My place of employment has a web development section, very talented group of guys. PM me if you want contact information. 

I have a little website development experience under my belt, By that I mean I maintain my small biz's website via Wordpress...but it's nothing fancy. And I spent hours working on coding, relearning html, learning css, how to tweak coding, design and implement necessary features into Wordpress, and I can't say I'd want to take on a simple website redesign...mostly because of time constraints and lack of experience. Not bad but time consuming. I'll gladly link you to someone I trust,that'll provide a clean and professional site.


----------



## RCoon (May 2, 2014)

UMLIMIMTIED 56KILOTERABYTE SPEEDS*****

****for 5 hours only

God that old thing brings back some happy memories.
Check out some good CMS sites like Weebly and what not, CMS is the way to go these days.


----------



## Mindweaver (May 2, 2014)

You can use *w3schools.com* to learn html for free.


----------



## Frick (May 2, 2014)

Mindweaver said:


> You can use *w3schools.com* to learn html for free.



If you want to go from zero to a modern, appealing website, on your own you have some serious HTMLing to do.
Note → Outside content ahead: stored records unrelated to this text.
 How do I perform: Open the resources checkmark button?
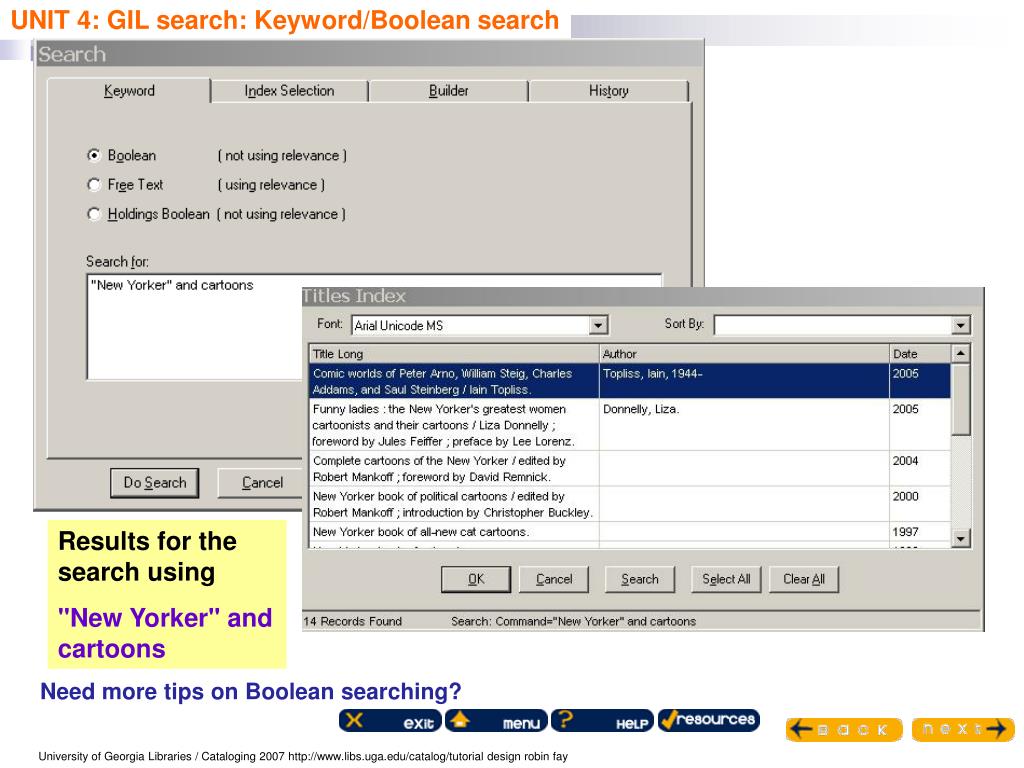[x=709, y=720]
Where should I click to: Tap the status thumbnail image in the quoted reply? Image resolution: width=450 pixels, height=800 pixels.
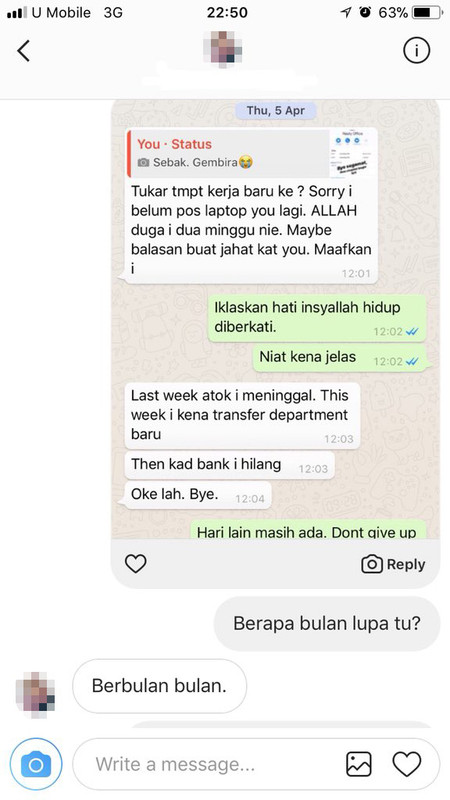[x=353, y=153]
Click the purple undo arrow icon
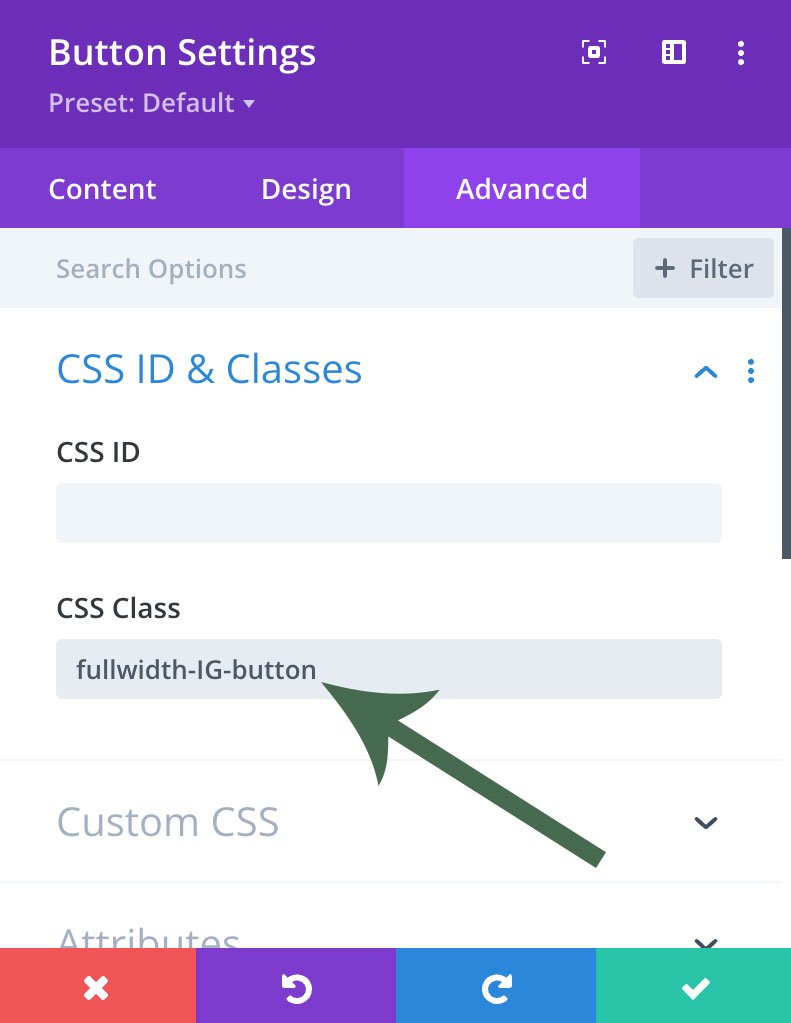Viewport: 791px width, 1023px height. pyautogui.click(x=296, y=987)
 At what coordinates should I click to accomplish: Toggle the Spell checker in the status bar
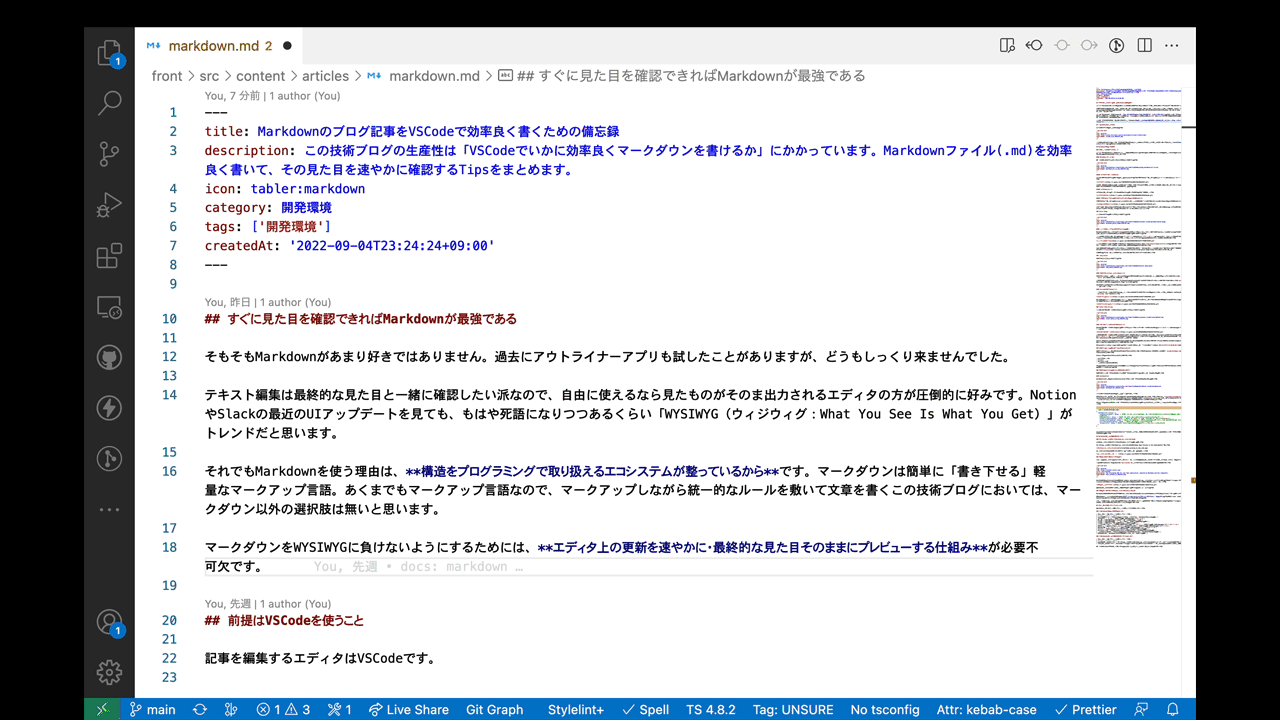pyautogui.click(x=645, y=709)
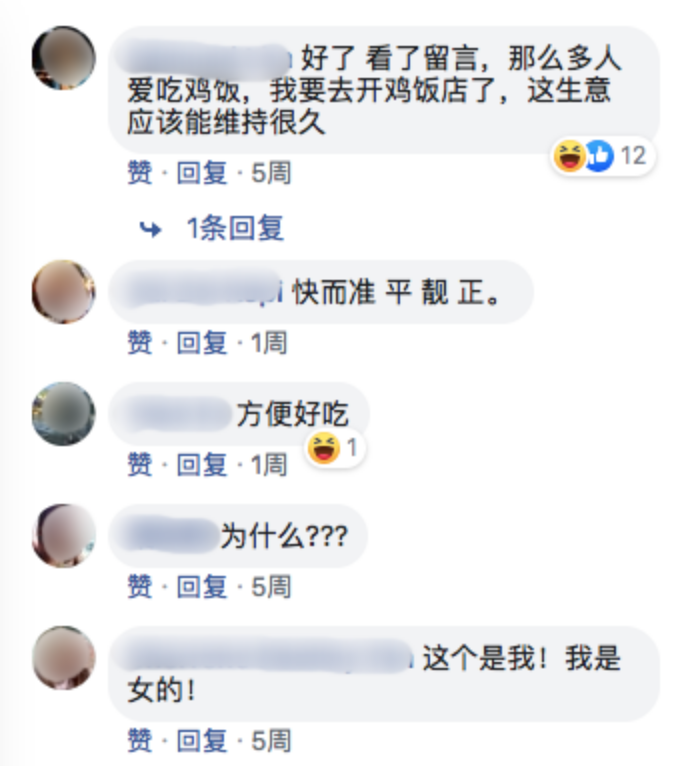The width and height of the screenshot is (700, 766).
Task: Like the 快而准 平 靓 正 comment
Action: pyautogui.click(x=140, y=342)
I bet there are at least five guys withing punching range that does that sort of thing. Talk to whomever looks professional about what you want, ask for a quick sketch, present that. Or just reply to whoever makes the first offer in this thread.


----------



## Mindweaver (May 2, 2014)

Frick said:


> If you want to go from zero to a modern, appealing website, on your own you have some serious HTMLing to do.
> 
> I bet there are at least five guys withing punching range that does that sort of thing. Talk to whomever looks professional about what you want, ask for a quick sketch, present that. Or just reply to whoever makes the first offer in this thread.



Errr buddy, Why are you telling me this..  I think you are talking to him, but quoted me? I think most people here telling him not to do it hasn't really put this into perspective.. If the company has got by with what they are using right now, and are still in Business then this is a true testament of their product.. hehe Plus, the OP is asking for help and is willing to pay for it if the work is useful to them. That's not to say he hasn't ask else where.


----------



## Aquinus (May 2, 2014)

*Find a local contractor that does stuff like this and pay them.* You'll end up with a far better looking site in less time. I suspect that this is outside the purview of your job description and you should be careful about venturing beyond it without your supervisor's consent and figuring out exactly what you're getting yourself into before you begin. I can't emphasize enough that web development isn't just throwing some parts together and it suddenly looks and works great. TechPowerup is a great place, but it's probably not the place for finding people who do this in your area. The further away you are and the more you have to teleconference to convey what you want out of your website, the harder it will be to actually articulate what you want and the expectation for everything to go swimmingly can go out the window. *So I can't stress enough, try to find someone locally that you can meet and talk with unless you know exactly what you're getting yourself into*.


----------



## Devon68 (May 2, 2014)

Maybe you could try: http://www.squarespace.com/
I have no idea how or what but many reviewers recommend to try it so you might want to check it out.


----------



## Taz100420 (May 3, 2014)

Aquinus said:


> *Find a local contractor that does stuff like this and pay them.* You'll end up with a far better looking site in less time. I suspect that this is outside the purview of your job description and you should be careful about venturing beyond it without your supervisor's consent and figuring out exactly what you're getting yourself into before you begin. I can't emphasize enough that web development isn't just throwing some parts together and it suddenly looks and works great. TechPowerup is a great place, but it's probably not the place for finding people who do this in your area. The further away you are and the more you have to teleconference to convey what you want out of your website, the harder it will be to actually articulate what you want and the expectation for everything to go swimmingly can go out the window. *So I can't stress enough, try to find someone locally that you can meet and talk with unless you know exactly what you're getting yourself into*.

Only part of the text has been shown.